Data on locating visible targets:

--------------------------------

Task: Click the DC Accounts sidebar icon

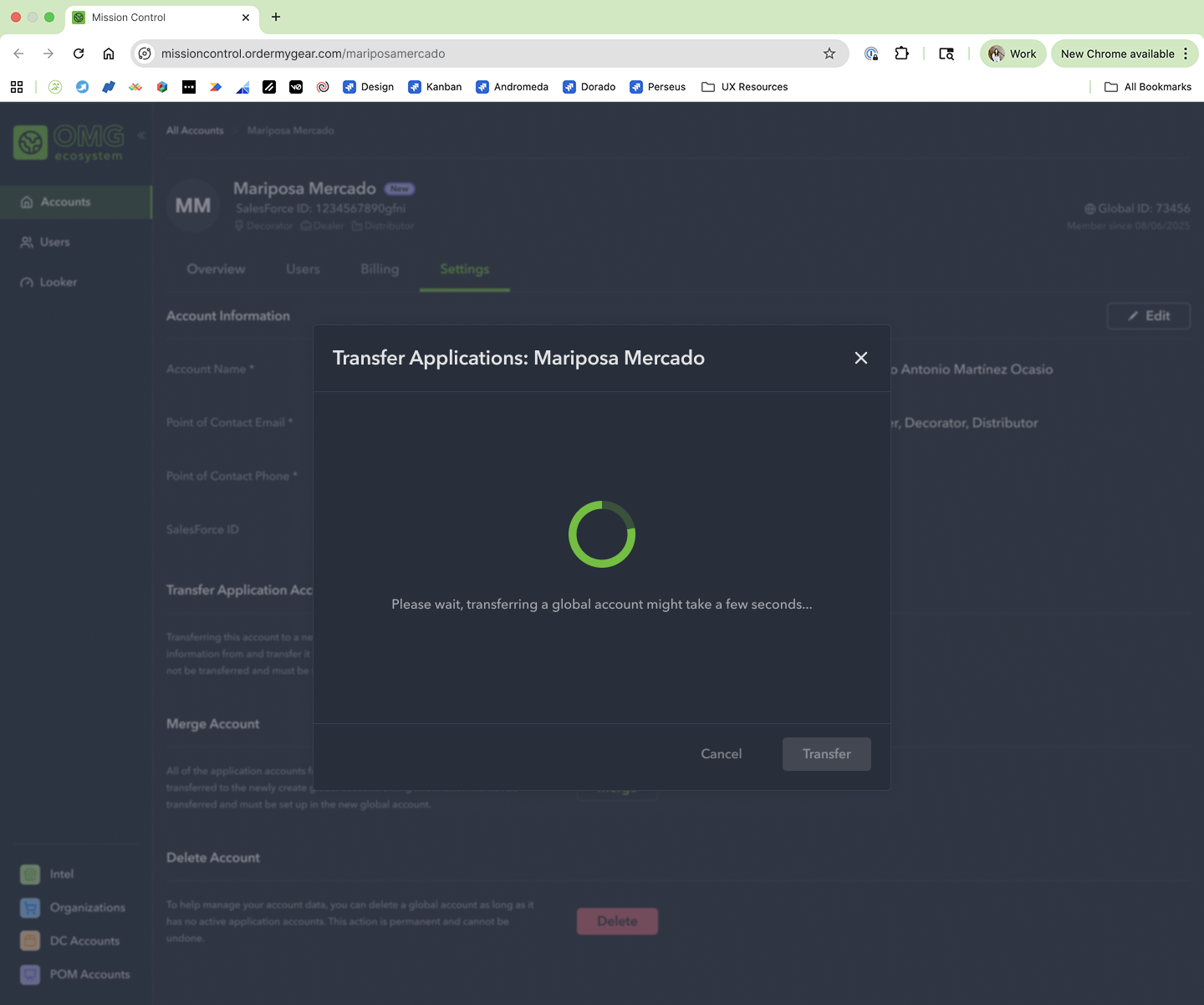Action: [x=29, y=941]
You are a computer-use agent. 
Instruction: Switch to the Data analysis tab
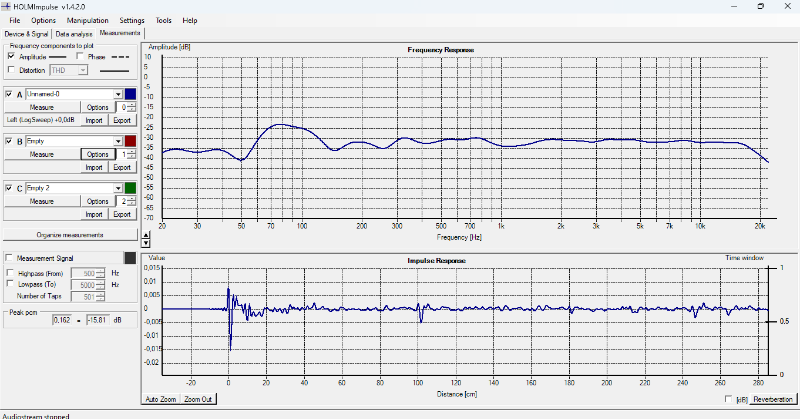pyautogui.click(x=74, y=34)
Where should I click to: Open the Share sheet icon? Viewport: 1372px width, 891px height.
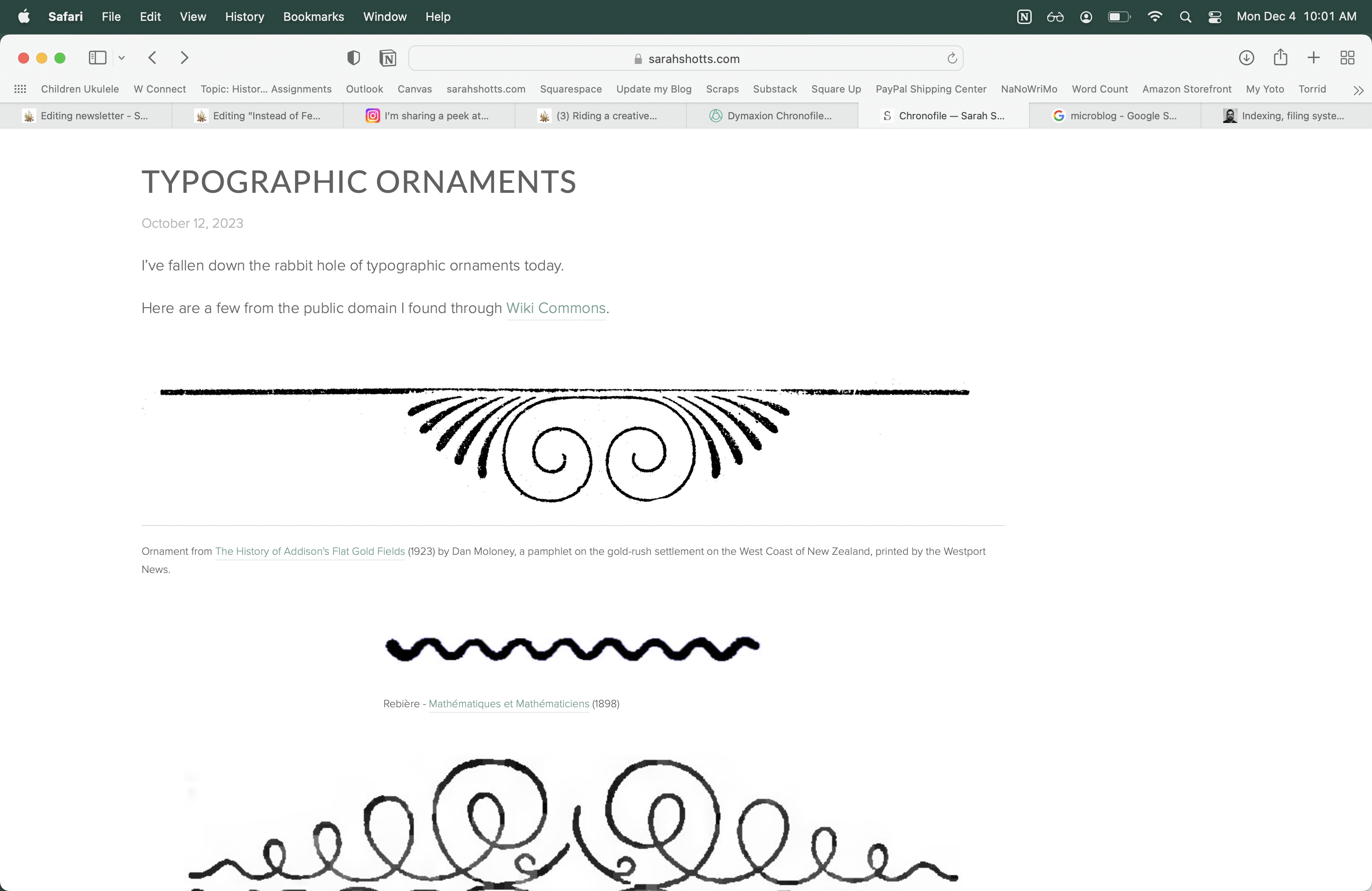pyautogui.click(x=1280, y=57)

--------------------------------

**Challenge**
Please write out every line of the listing again, requests included, adding 149 to each coordinate in the answers and leaving the pictures out.

**Exercise output**
Task: Click the DC Accounts sidebar icon

Action: [x=178, y=1090]
You are a computer-use agent. 
Instruction: Switch to the Data analysis tab
pyautogui.click(x=223, y=183)
Where should I click to: Open the Share sheet icon? Viewport: 1372px width, 891px height.
pyautogui.click(x=1429, y=206)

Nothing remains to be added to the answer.